São Paulo, 28 (AE) - Até a cassação ser confirmada pela Câmara Municipal, Vicente Viscome vai continuar na cela do 29.° Distrito Policial, na Vila Prudente, na zona leste da capital. Depois, se não apresentar diploma comprovando ter nível universitário, será recolhido num distrito normal, sem regalias, com traficantes, assaltantes, homicidas. O juiz-corregedor Maurício Lemes Porto, do Departamento de Inquéritos Policiais (Dipo), que decretou a prisão preventiva de Viscome, explicou hoje que o 29.º DP é especial e abriga presos temporários, que ficam lá por um curto período.
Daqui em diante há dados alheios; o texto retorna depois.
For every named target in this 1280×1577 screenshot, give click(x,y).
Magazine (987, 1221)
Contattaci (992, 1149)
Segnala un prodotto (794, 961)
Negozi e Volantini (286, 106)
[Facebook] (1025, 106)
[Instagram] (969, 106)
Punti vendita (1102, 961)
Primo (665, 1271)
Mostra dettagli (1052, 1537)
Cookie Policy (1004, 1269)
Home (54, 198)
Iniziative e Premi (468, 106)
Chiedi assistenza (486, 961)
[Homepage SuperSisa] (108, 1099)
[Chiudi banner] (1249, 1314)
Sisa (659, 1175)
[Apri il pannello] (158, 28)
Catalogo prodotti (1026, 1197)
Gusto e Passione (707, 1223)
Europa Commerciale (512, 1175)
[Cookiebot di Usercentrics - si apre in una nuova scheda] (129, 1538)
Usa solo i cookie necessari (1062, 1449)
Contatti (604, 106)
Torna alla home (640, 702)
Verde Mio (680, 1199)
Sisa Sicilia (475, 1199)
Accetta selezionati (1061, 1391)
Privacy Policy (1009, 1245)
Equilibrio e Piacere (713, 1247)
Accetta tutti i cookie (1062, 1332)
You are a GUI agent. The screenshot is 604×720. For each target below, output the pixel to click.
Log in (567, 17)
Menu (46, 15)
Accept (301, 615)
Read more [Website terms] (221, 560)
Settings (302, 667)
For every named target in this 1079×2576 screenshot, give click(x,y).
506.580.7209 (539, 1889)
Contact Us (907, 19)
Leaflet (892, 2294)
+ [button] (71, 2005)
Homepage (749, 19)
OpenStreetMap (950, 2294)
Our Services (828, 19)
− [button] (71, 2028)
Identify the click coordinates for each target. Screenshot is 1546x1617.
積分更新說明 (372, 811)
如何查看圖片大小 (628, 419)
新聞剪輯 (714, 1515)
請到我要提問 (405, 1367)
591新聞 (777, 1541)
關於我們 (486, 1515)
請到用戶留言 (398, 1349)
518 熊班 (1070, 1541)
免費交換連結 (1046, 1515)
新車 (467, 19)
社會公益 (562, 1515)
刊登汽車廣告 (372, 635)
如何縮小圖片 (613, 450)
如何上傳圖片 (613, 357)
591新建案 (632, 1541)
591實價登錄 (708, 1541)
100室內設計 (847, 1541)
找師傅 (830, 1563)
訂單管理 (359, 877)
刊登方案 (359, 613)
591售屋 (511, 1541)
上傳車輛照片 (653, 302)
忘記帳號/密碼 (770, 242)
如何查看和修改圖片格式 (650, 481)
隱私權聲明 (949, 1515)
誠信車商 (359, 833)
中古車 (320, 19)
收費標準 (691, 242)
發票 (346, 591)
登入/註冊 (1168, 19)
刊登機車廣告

Porto informou ter autorizado a permanência de Viscome no 29.º DP por sua condição de vereador. Foi ele também que o autorizou a deixar a prisão para comparecer às sessões da Câmara. Na mesma situação de Viscome está um vereador de Carapicuíba, também detido no 29.º DP. Está condenado por tráfico de drogas e recorrendo da sentença. Segundo o juiz, esse vereador vai continuar no 29.º Distrito Policial até o julgamento do recurso. Em caso de sentença definitiva, também será mandado para uma cadeia comum.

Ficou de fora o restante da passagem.